Dealing with Leaving
I wish I could just leave places without thinking so much about leaving them. I leave Alaska on Saturday. Today is the last day I will drive fish out to the processing plant and layer ice over our bags of yellow-eye. Today was the last time I will buy medjool dates at the health food store before I have to go in the doors with a stroller or a sling. This week is the last week of being in Sitka without a baby. I wonder if I timestamp all my "lasts" so that I will remember them. I guess it's a way of lending significance to the commonplace, but maybe that's overrated. Or at least depressing. In Jonathan Tropper's new novel, This is Where I Leave You, he puts it like this: “If you could remember every last time, you’d never stop grieving.”
Grief does accompany these biannual transitions for me. Coming to Alaska, I miss the garden before I get to DIA. Leaving Alaska, I miss the rain before I've landed in Denver. Before I leave Luke, the week is a countdown of moments I try to ziploc for later inhalation when I'm at home and I realize his texture is slipping away and our phone conversations will grow shorter and shorter, like whisps of hair on a balding head--wondering where do these small but important things go, until we see each other again.
I wonder if living in two places will make us age faster, as I've seen in so many fishermen's faces up here, or if this lifestyle doubles our experiences and that's worth more than tight, less-lined skin. It depends on what time of year you ask me about living like this. Just before I leave either place, everything gets good. There are parties. People want to see you when they realize they won't be able to come over anymore, even if they rarely came over when they could. It almost seems like the longer you stay in a place, the lonelier you become. When you are leaving, you are at your most loved.

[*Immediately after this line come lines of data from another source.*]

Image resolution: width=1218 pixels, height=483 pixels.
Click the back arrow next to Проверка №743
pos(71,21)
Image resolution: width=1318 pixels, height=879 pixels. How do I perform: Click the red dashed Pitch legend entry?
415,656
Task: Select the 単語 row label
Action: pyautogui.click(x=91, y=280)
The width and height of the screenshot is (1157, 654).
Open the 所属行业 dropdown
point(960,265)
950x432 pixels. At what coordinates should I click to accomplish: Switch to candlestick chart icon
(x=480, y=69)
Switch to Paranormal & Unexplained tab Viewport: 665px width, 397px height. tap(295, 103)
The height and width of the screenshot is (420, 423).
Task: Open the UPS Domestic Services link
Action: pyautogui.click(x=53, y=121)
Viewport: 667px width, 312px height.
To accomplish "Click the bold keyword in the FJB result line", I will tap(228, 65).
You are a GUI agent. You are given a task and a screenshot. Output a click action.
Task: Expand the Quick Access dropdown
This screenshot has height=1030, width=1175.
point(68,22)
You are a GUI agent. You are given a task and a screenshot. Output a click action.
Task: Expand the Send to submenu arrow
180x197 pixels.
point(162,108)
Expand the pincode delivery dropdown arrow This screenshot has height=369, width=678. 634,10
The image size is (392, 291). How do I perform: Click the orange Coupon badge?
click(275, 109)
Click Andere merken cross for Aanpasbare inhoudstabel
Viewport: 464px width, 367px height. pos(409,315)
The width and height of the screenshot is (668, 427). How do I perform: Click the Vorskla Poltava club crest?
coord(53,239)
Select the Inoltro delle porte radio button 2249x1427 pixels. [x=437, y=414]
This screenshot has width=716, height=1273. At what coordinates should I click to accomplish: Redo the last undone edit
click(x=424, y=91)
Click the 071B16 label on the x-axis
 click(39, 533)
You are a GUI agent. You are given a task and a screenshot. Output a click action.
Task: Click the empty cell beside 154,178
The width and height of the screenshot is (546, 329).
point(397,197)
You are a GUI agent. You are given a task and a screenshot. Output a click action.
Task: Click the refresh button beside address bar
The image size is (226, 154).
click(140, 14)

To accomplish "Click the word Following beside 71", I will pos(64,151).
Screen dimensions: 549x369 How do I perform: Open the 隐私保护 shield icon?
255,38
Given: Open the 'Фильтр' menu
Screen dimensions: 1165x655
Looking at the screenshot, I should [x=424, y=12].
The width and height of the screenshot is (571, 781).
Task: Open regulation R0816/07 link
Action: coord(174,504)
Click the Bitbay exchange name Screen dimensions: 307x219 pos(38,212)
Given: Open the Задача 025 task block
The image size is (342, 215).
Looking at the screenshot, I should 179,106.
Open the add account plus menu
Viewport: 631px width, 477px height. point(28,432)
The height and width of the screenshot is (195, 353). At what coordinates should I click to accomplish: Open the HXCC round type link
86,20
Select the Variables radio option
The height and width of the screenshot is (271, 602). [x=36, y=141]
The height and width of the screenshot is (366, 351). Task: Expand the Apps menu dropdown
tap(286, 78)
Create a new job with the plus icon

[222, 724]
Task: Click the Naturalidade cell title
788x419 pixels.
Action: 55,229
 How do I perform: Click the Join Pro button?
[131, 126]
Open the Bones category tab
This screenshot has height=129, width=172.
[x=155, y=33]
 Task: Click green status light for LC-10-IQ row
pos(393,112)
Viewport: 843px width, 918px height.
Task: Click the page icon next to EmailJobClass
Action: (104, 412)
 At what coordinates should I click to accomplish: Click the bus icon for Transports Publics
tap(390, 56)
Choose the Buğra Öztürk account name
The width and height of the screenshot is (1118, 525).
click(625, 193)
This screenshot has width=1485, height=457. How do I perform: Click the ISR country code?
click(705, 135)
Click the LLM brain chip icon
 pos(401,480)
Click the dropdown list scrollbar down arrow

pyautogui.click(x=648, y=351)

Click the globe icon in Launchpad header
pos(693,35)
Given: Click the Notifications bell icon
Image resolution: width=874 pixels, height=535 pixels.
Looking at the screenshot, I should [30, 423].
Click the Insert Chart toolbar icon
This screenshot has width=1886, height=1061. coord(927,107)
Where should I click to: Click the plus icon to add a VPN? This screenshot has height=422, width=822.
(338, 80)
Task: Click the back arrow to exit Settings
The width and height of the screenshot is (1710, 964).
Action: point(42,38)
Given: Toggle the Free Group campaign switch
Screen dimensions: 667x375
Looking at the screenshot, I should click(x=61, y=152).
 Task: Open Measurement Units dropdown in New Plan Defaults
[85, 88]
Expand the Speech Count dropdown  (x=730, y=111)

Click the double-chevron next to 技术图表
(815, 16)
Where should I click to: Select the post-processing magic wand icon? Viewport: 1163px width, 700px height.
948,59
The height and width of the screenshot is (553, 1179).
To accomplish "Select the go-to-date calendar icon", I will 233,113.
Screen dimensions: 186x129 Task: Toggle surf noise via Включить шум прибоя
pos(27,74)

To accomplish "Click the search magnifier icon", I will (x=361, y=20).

It's the plane ride from here that is always lonely, bearing the absence-wound of Luke and wondering if I should have stayed a little longer in Alaska. When I get home, I am awkward for a few days, trying to figure out how to insert myself back into a city where the traffic is fast and my calendar is full and it seems like every one's every moment is planned. Today, I had to do work, and that was it. When I was done, I drove our fish out the road and watched the trollers coming in from the north, heavier in the back with their catch icing in their holds. They move so smoothly, coming back to town, like they are at rest and being pulled in by a giant string.
If I have strings, I must have two, which must be why the leaving is hard--I cannot sever myself from either end. When the year is segmented, so are the heart and the head.